The Bureau says, “Based on research and positive feedback from communities over the past 10 years, people who identify as White or Black now have space to enter their detailed identities.”

And it’s getting a little better about recognizing “Asian” as more nuanced.


“The category “Asian” includes all individuals who identify with one or more nationalities or ethnic groups originating in the Far East, Southeast Asia, or the Indian subcontinent. Examples of these groups include, but are not limited to, Chinese, Filipino, Asian Indian, Vietnamese, Korean, and Japanese. The category also includes groups such as Pakistani, Cambodian, Hmong, Thai, Bengali, Mien, etc.”

Still, that’s a pretty big tent.

But the Bureau says:

There are individual Asian checkboxes for people who identify as one or more of the following:

    • Chinese
    • Filipino
    • Asian Indian
    • Vietnamese
    • Korean
    • Japanese
    • Other Asian (for example, Pakistani, Cambodian, and Hmong)

Oh…”other” Asian.


Of course, the primary way Americans are being classified today in the media is White or Black. But that’s complicated too, depending on your parents. And their parents.

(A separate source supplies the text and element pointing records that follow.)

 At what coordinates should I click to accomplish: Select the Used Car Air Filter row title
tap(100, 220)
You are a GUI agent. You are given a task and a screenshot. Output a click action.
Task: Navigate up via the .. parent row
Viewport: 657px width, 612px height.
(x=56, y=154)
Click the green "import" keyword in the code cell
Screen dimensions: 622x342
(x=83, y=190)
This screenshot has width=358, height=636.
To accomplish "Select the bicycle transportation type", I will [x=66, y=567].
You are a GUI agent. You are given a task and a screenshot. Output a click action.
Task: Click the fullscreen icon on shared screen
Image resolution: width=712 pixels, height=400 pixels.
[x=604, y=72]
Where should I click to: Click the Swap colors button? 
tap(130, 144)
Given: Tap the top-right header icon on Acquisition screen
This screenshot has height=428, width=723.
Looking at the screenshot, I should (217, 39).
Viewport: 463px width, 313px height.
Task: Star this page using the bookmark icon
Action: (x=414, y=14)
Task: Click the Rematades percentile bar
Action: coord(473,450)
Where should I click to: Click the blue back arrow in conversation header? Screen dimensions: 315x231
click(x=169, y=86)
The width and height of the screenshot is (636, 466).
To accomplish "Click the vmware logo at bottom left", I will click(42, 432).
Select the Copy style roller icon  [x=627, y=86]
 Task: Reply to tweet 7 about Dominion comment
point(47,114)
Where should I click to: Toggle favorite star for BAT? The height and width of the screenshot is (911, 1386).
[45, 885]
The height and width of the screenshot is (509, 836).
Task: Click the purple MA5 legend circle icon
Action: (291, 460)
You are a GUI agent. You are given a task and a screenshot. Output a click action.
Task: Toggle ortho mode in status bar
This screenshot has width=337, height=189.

Which seems like ultimately it should be a good thing. One would think the more “diverse” our families are with blended features, cultures and traditions, the more understanding and tolerant we should all be.

It stands to reason, the more we divide ourselves up into different groups, the more divisive our society will be. And the more multi-cultural and multi-racial American families become, the more obsolete the old terms will be.

The main image for this article is a sample of a portrait series taken by Brazilian fine art photographer Angelica Dass, which illustrates the broad and beautiful spectrum of human skin color.

Using an 11×11 pixel swatch from her subjects’ faces, Dass then matches them to a corresponding Pantone color. The Pantone Color System was created in 1963 to solve the problem of complicated color matching in the printing industry. Every color, in every tone and tint, was given a number to classify it.

Dass said she chose to identify her subjects by Pantone color rather than the more traditional labels of ethnicity or race because “If what I wanted was to destroy the concepts of colors associated with race, such as red, yellow, white and black, it would not be logical to use a color scale that works with percentages of these colors… Pantone works on a neutral scale, where a color has no more importance than another.


Wouldn’t it be great if we could all see America that way?